Good Friday Homily Homilia de Viernes Santo Deacon Duane Fischer

Homily by Deacon Duane Fischer

Good Friday March 30, 2018

Isaiah 52:13-53:12; Hebrews 4:14-16, 5:7-9; John 18:1-19:42

 

The Prophet Isaiah wrote about a servant from God who would be harshly treated.

A servant who would be spurned and avoided, pierced and crushed, oppressed and condemned.

Though he would be harshly treated, he would submit and not open his mouth.

Like a lamb led to slaughter, he would be silent and                                           

allow himself to be taken away.

The servant from God was Jesus, the Lamb of God.

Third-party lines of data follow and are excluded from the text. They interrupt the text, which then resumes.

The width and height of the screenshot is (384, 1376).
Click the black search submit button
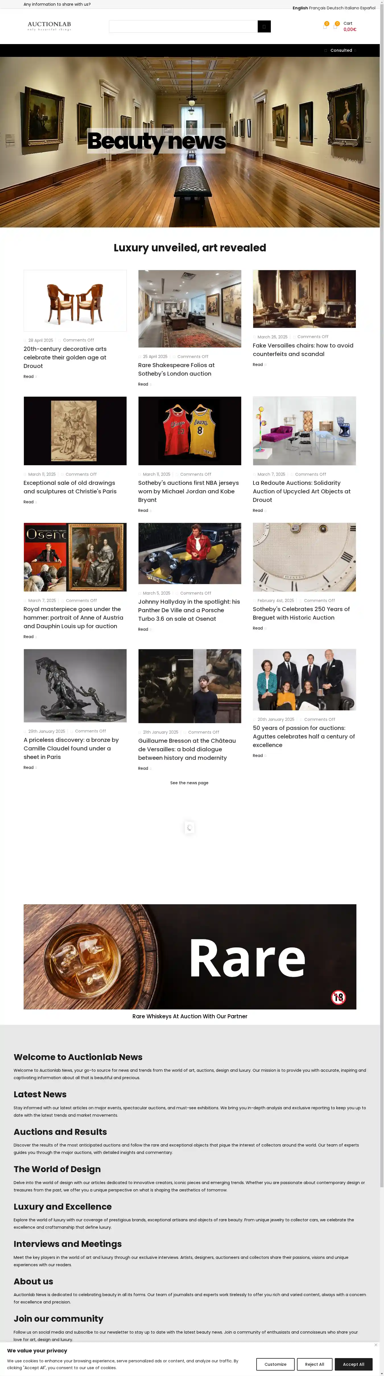coord(264,26)
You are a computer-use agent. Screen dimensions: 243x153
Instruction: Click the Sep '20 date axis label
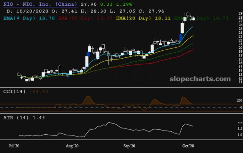point(130,146)
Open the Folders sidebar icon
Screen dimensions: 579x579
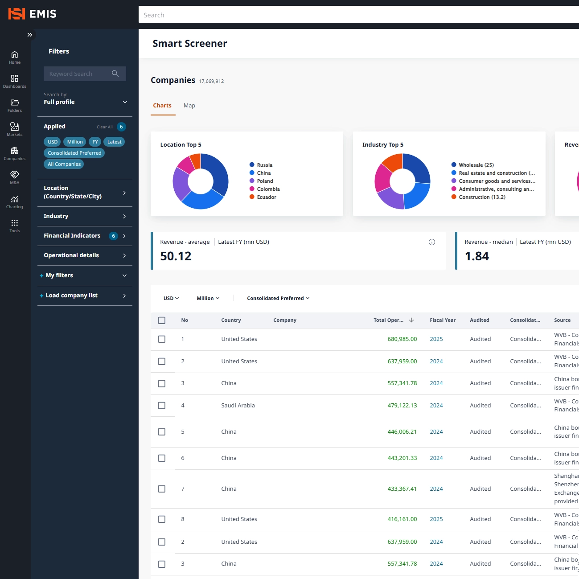(15, 103)
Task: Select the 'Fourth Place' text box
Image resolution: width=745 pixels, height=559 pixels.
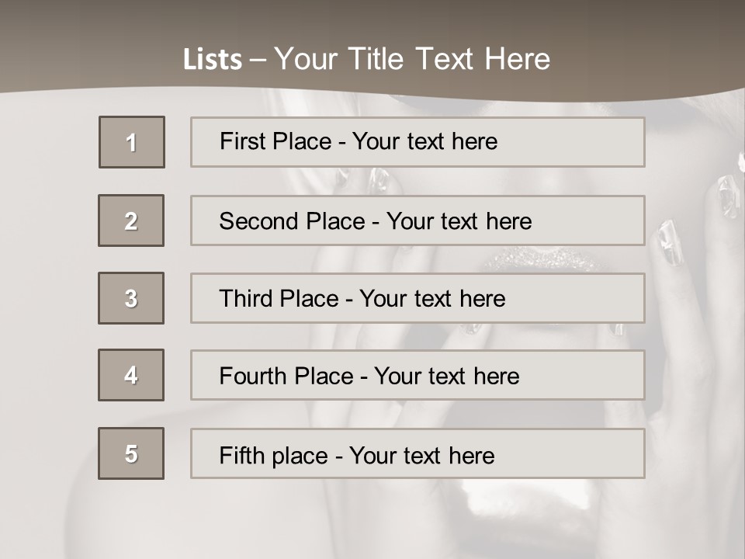Action: (x=418, y=375)
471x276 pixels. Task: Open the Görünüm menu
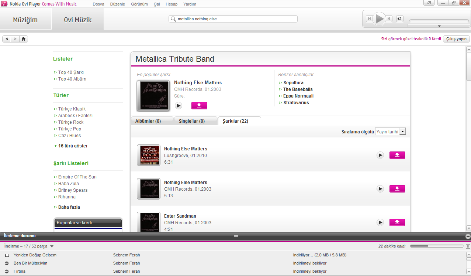pyautogui.click(x=139, y=4)
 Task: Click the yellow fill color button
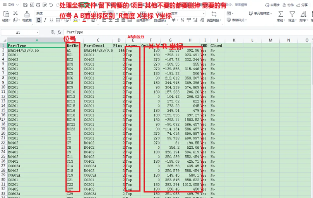click(x=75, y=20)
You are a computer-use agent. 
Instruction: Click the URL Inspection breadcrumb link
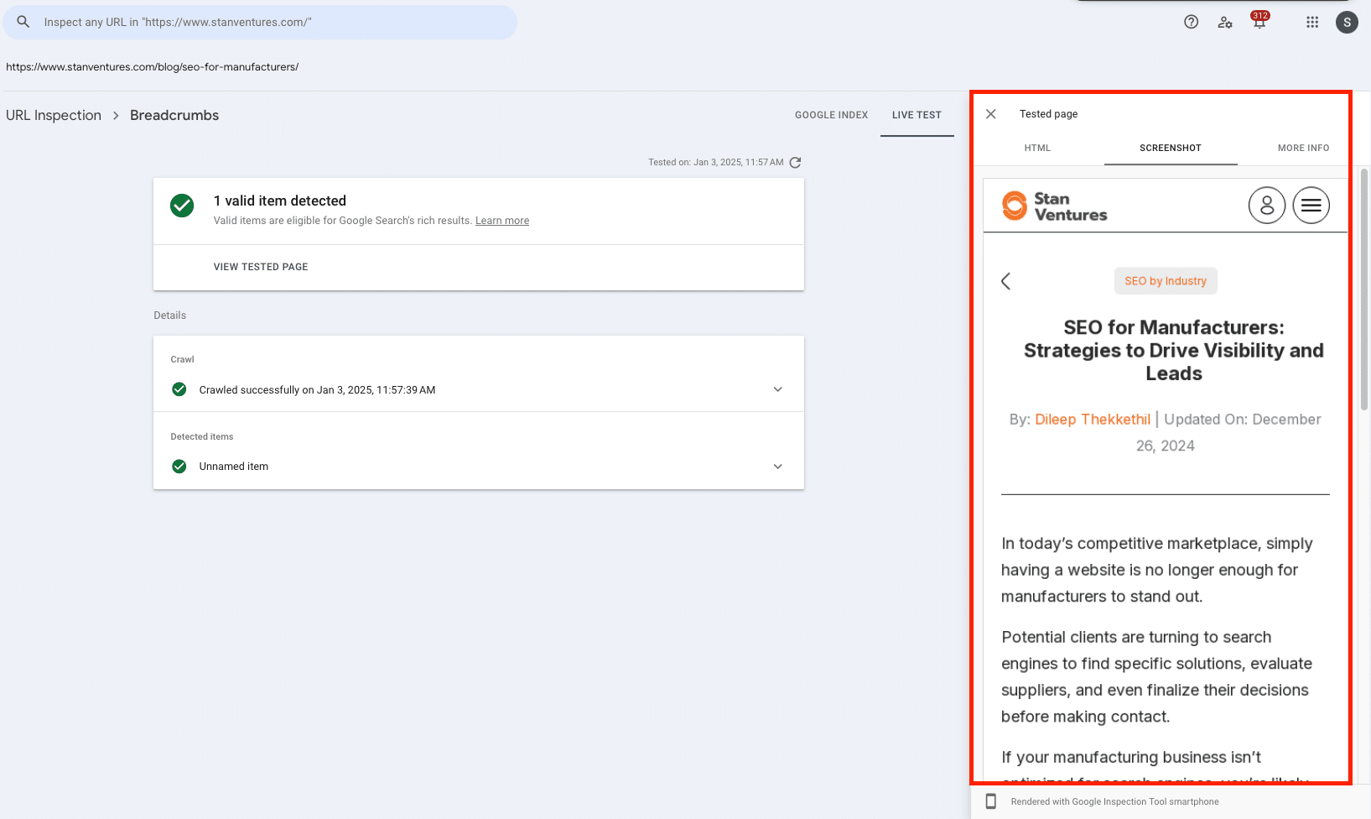[x=54, y=115]
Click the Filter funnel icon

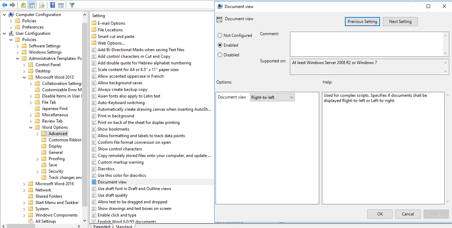coord(72,5)
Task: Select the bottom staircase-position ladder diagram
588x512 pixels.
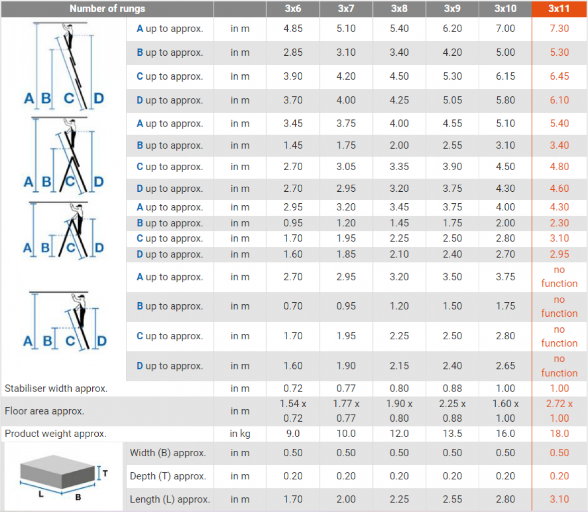Action: (x=64, y=320)
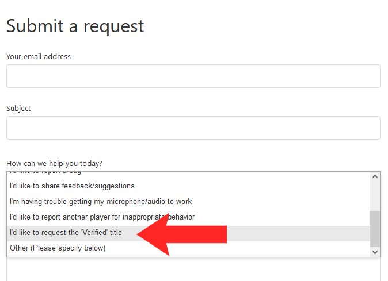Click the "Submit a request" page heading

(x=75, y=26)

In the passion account, as told in the Gospel of John, Jesus was                 

betrayed and arrested, denied and interrogated, scourged and crucified.

Like a lamb Jesus did not resist,

in fact he chastised Peter for drawing a sword to resist.

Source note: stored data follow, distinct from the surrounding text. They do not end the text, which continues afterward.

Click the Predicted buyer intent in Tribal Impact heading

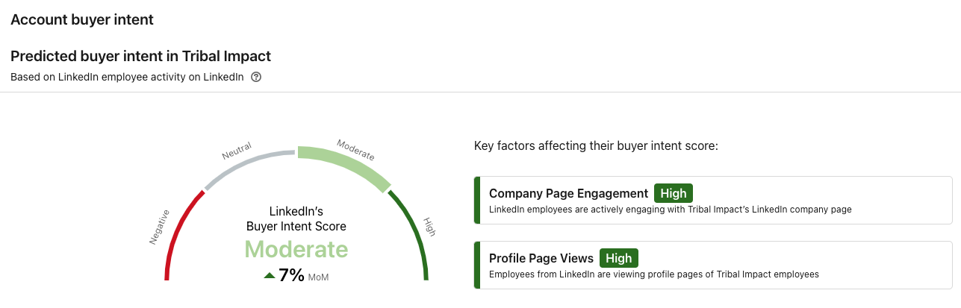tap(140, 56)
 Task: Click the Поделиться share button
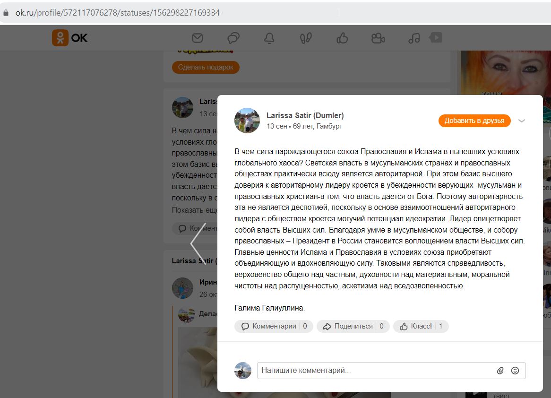(353, 326)
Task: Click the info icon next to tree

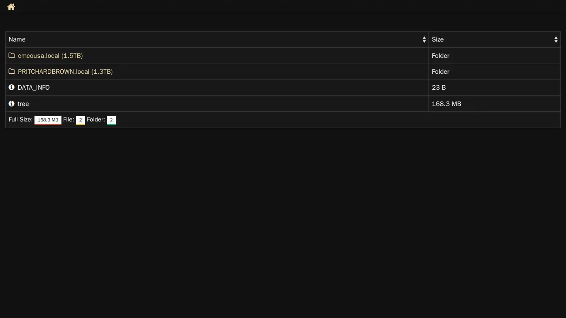Action: pyautogui.click(x=11, y=104)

Jesus allowed himself to be taken away to be crucified,                                                           

submitting to the will of his Father in heaven.

 

The Prophet Isaiah wrote that the Lord God would lay upon his servant the guilt of us all.

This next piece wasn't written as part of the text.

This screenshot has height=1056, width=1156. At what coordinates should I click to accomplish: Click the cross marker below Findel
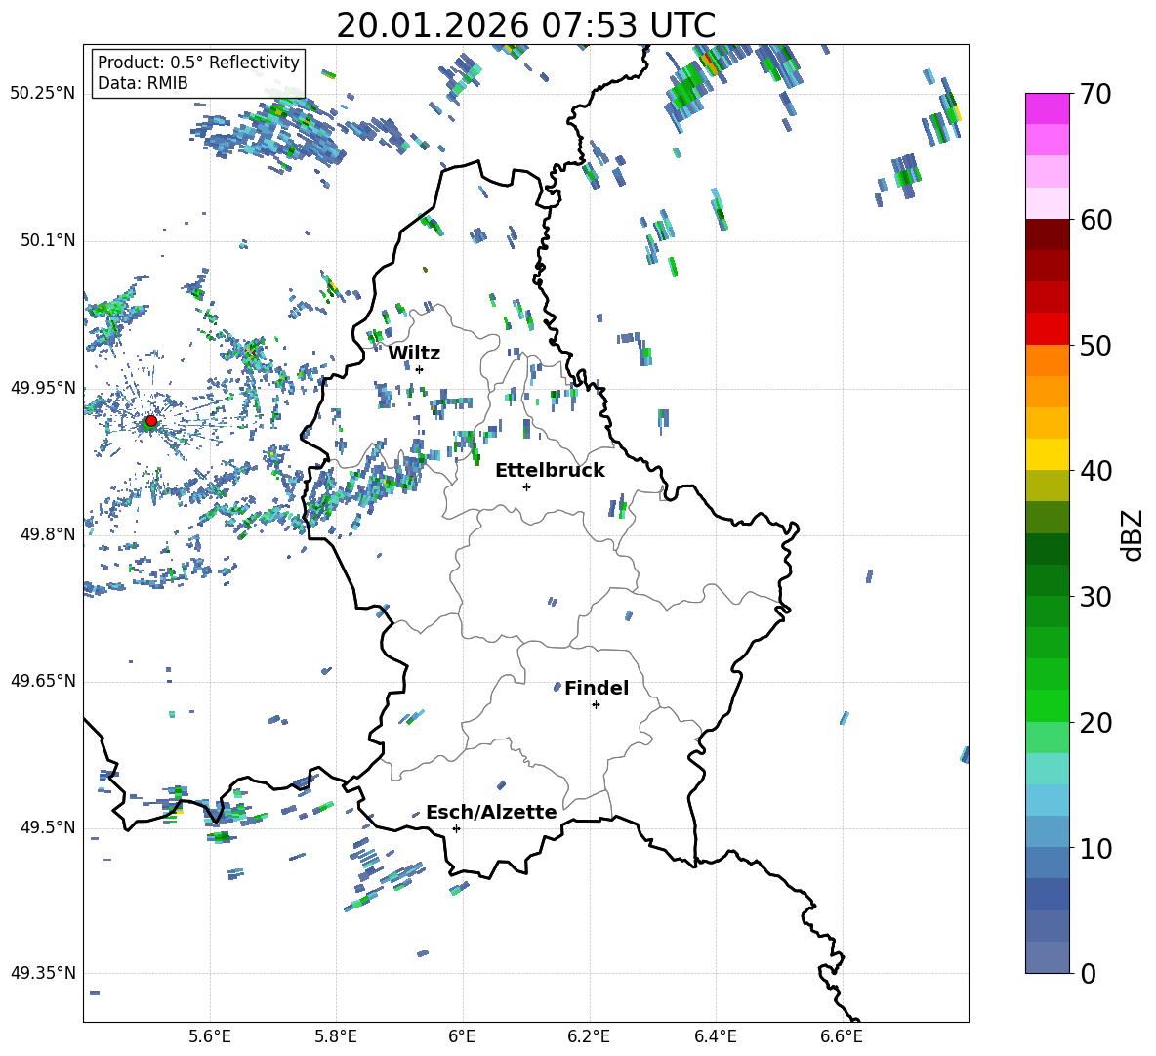[x=596, y=704]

The servant from God would carry our infirmities, our offenses, our sins.

Through his suffering the servant shall justify many.

Because he surrendered himself to death he shall take away the sins of many,

and win pardon for our offenses, our sins, our weaknesses.

The cross that Jesus carried to the Place of the Skull, Golgotha,

is the symbol of our sins and our guilt.

Jesus carried our sins upon himself, making himself the offering for the forgiveness of sins.

 

The author of the letter to the Hebrews tells us that Jesus became perfect from what he suffered.

And he became the source of eternal salvation for all who obey him.

The passion account tonight concluded when Jesus was laid in the tomb.

And now we wait in silent anticipation of what will happen next.

Let us remember and reflect on what God told his people,

and us, at the beginning of the reading from Isaiah tonight:

“See, my servant shall prosper, he shall be raised high and greatly exalted.”

 

Homila by Deacon Duane Fischer

Viernes Santo, 30 de Marzo de 2018

Isaias 52:13-53:12; Hebreos 4:14-16, 5:7-9; Juan 18:1-19:42

 

El profeta Isaías escribió acerca de un siervo de Dios que sería tratado con dureza.

Un sirviente que sería rechazado y evitado, traspasado y aplastado, oprimido y condenado.

Aunque sería tratado con dureza, se sometería y no abriría la boca.

Como un cordero llevado al matadero, él callaría y se dejaría llevar.

El siervo de Dios era Jesús, el Cordero de Dios.

En el relato de la pasión, como se cuenta en el Evangelio de Juan,                   

Jesús fue traicionado y arrestado, negado e interrogado, azotado y crucificado.

Como un cordero, Jesús no se resistió,

de hecho él castigó a Pedro por sacar una espada para resistirse.

Jesús permitió que lo llevaran para ser crucificado,

sometiéndose a la voluntad de su Padre que está en el cielo.

El profeta Isaías escribió que el Señor Dios depositaría sobre su siervo la culpa de todos nosotros.

El siervo de Dios cargaría con nuestras enfermedades, nuestras ofensas, nuestros pecados.

A través de su sufrimiento, el siervo justificará a muchos.

Debido a que se entregó a sí mismo a la muerte,

él quitará los pecados de muchos,

y gana el perdón por nuestras ofensas.

La cruz que Jesús llevó al Lugar de la Calavera, el Gólgota,

es el símbolo de nuestros pecados y nuestra culpa.

Jesús llevó nuestros pecados sobre sí mismo,

convirtiéndose la ofrenda para el perdón de los pecados.

El autor de la carta a los Hebreos nos dice que Jesús se hizo perfecto a partir de lo que sufrió.

Y se convirtió en la fuente de la salvación eterna para todos los que le obedecen.

El relato de la pasión esta noche concluyó

cuando Jesús fue enterrado en una tumba.

Y ahora esperamos en silencio anticipación de lo que sucederá después.

Recordemos y reflexionemos sobre lo que Dios le dijo a su pueblo, y a nosotros,  al comienzo de la lectura de Isaías esta noche:

“Mira, mi siervo prosperará, él será elevado y grandemente exaltado”.